Less than a year later, on October 9, 2006, North Korea conducted its first nuclear test. The explosive yield was limited, less than one kiloton––not an impressive demonstration of a nuclear weapons capability and widely seen as a fizzle. The US intelligence community stated that the test produced a yield of “less than one kiloton––well below the yield of other states’ first nuclear test” (Office of the Director of National Intelligence 2007).

The second test––two and a half years later, on May 25, 2009––was a little more powerful and “suggests the North has the capability to produce nuclear weapons with a yield of roughly a couple kilotons TNT equivalent,” according to the US intelligence community.

These tests did not demonstrate the yield needed for operational nuclear weapons. A Rand Corporation report in 2012 cautioned: “It should also be considered that even speculative sources estimate that North Korea cannot have more than a few nuclear weapons available. If they exist, these devices are very precious to the regime, and it seems unlikely that they would be mounted on inaccurate and unreliable missile systems––the risk of ‘loosing’ a weapon is simply too high” (Schiller 2012).

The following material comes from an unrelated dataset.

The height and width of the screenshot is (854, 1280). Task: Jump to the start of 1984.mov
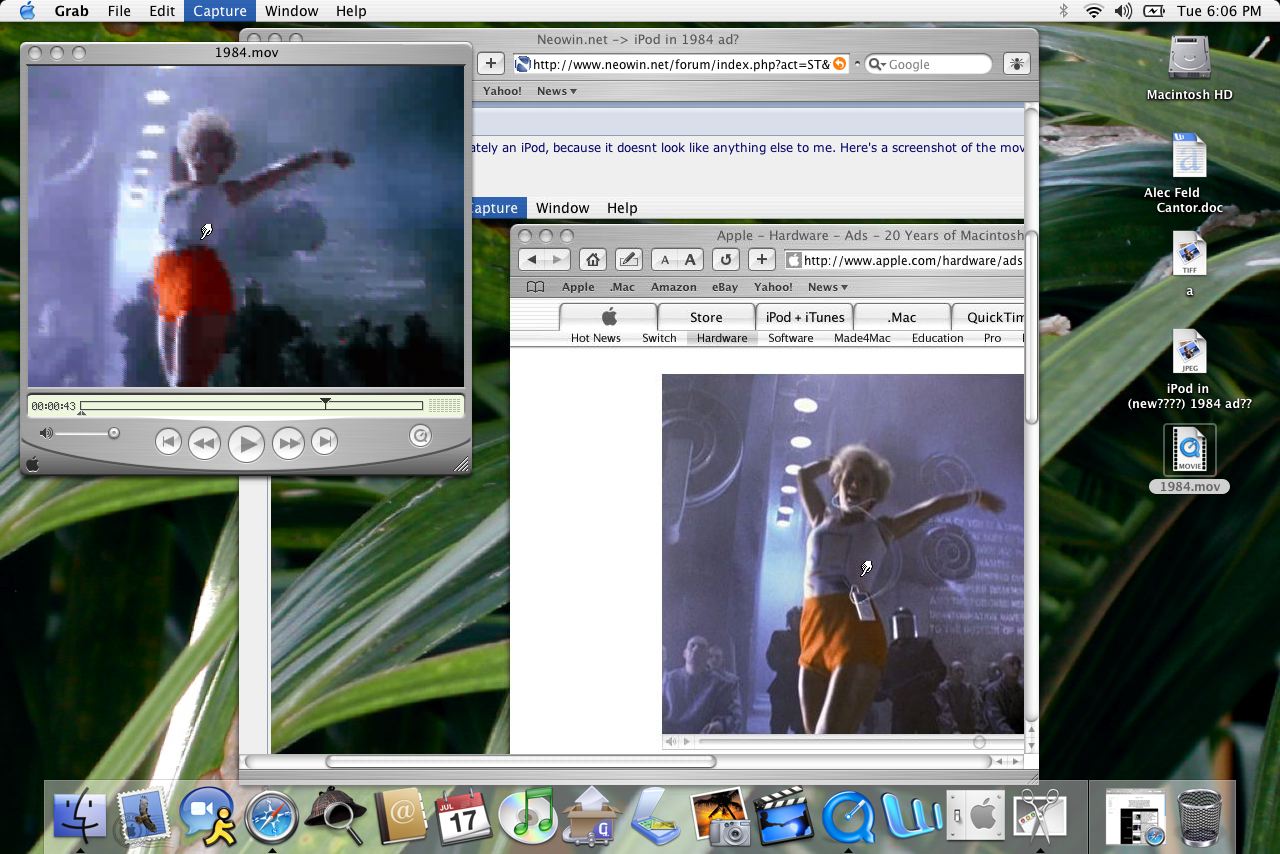tap(168, 441)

Around the same time, the Defense Intelligence Agency––in an assessment distributed to members of Congress––for the first time concluded: “[The Defense Intelligence Agency] assesses with moderate confidence the North currently has nuclear weapons capable of delivery by ballistic missiles; however the reliability will be low” (Shanker, Sanger, and Schmitt 2013). The assessment did not reflect the conclusion of the US intelligence community as a whole and triggered an immediate rebuttal by the Defense Department: “It would be inaccurate to suggest that the North Korean regime has fully developed and tested the kinds of nuclear weapons referenced in the passage.” The Director of National Intelligence added that “the statement read by the member is not an intelligence community assessment” and that “North Korea has not yet demonstrated the full range of capabilities necessary for a nuclear-armed missile” (Clapper 2013).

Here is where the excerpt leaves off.